They do allow it but just not many guys that do it since there are no processing plants here. Plus we have enough trouble getting a fishing line trough without getting snagged so their nets would be a bitch.
Carp are really easy to seine in ND from late May through late August. We would routinely get 20,000 lbs of them in a single 500 or 750 ft seine. FWIW, we pulled them in by hand and you would be amazed at how rocks, sunken logs, etc just weren't a problem. Think of it this way, if you had a hundred fish in the net they were all going different directions, so you basically provide the difference maker in getting the net in to shore. Granted, there were times where the fish would literally have me skidding into the lake as well, but that only lasted for a little while.
The real reason there's not a decent commercial carp fishery in the state is because of economics. Back in the 80s, we got 6 cents a pound for whole carp. All you had to do was pack them in 100 lb boxes with ice and ship them out to the cities of St Lous, L.A., Chicago, and NY. Other species like buffalo, catfish, goldeye, drum (any non-game species was legal) and they were gutted and sold on the half-shell (as I called it). Crappy way to make a dollar, even tougher for ugly guys who commercial fished to get a date when they smelled like a fish.
Commercial fishing in ND is a very seasonal thing, earlier than late May and starting sometime in August and the carp were out in deeper water swimming around in schools at the surface. Made them tough to catch on a regular basis. The owners of Grasteit Dakota Fisheries out of New Town went to Helena for the winter and fished there with lower overall labor and other costs.
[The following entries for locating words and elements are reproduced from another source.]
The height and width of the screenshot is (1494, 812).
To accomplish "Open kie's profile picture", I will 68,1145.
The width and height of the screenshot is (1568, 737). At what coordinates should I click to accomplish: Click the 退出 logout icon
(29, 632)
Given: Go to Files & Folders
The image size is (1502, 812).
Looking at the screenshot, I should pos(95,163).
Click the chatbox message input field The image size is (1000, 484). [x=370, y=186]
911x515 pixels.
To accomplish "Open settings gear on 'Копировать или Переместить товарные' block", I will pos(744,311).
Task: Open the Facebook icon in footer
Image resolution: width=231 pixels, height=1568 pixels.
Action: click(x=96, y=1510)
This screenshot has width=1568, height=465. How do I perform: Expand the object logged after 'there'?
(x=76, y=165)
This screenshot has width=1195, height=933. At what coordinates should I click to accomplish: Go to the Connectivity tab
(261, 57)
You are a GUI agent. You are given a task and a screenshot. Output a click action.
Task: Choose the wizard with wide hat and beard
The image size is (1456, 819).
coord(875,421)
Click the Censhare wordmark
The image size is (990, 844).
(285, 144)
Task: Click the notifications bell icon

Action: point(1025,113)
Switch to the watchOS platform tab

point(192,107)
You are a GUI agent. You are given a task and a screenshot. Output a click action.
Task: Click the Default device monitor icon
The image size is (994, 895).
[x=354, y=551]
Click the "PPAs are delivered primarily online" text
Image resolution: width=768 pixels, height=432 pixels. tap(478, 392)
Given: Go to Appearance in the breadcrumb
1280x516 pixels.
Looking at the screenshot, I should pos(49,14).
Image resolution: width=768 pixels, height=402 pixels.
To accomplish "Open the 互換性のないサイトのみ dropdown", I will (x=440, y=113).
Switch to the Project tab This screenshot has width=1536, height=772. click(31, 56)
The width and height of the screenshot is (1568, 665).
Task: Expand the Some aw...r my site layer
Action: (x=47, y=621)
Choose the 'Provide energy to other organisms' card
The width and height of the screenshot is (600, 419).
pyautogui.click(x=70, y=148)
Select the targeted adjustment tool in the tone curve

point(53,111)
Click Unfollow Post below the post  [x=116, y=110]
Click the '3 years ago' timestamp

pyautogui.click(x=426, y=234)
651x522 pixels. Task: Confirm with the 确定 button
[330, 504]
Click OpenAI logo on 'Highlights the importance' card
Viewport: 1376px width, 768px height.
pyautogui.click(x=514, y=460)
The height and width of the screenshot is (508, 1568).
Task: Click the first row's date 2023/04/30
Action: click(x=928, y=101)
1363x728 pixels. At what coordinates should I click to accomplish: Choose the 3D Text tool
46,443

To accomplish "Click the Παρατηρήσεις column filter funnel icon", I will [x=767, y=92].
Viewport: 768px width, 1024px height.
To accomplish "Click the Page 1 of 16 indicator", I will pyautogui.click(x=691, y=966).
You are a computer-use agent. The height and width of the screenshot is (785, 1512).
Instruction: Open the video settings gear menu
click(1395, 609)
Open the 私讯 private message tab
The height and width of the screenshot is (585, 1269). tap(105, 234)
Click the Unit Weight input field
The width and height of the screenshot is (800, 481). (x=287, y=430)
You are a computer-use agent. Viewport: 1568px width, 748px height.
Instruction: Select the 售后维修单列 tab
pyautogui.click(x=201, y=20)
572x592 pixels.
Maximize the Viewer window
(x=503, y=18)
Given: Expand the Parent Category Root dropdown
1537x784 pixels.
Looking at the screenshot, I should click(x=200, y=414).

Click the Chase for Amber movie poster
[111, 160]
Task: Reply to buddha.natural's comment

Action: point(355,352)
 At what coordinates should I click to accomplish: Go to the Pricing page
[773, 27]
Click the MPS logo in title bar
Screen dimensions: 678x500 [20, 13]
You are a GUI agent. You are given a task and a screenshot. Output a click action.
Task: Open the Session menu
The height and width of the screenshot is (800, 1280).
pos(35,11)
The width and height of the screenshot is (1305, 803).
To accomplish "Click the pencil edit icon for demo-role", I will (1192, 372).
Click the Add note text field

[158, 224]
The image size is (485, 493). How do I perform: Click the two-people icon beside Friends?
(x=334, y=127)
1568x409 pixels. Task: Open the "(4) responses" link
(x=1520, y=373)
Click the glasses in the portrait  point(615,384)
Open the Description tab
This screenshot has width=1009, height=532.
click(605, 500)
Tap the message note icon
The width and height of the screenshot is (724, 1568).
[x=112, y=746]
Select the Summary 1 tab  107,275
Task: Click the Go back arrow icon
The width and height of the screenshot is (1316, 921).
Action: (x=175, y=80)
Note, I have no idea what the price per pound is today for carp, but a lot of Grasteit's profits came from the incidental catches over the other non-game species (catfish, goldeye, drum, etc). Some of those species are now game fish and that would make them illegal to catch and sell.
FWIW, even with all the carp we took out of Audubon, I don't think anyone was ever delusional in thinking we dented the population of carp there. Audubon is the carp capital of ND, while Sak is Mecca for buffalo (damn if Beaver on Oahe doesn't hold some big buffs!
I have never asked NDGF why a person can't bait carp in with grains. It really does work!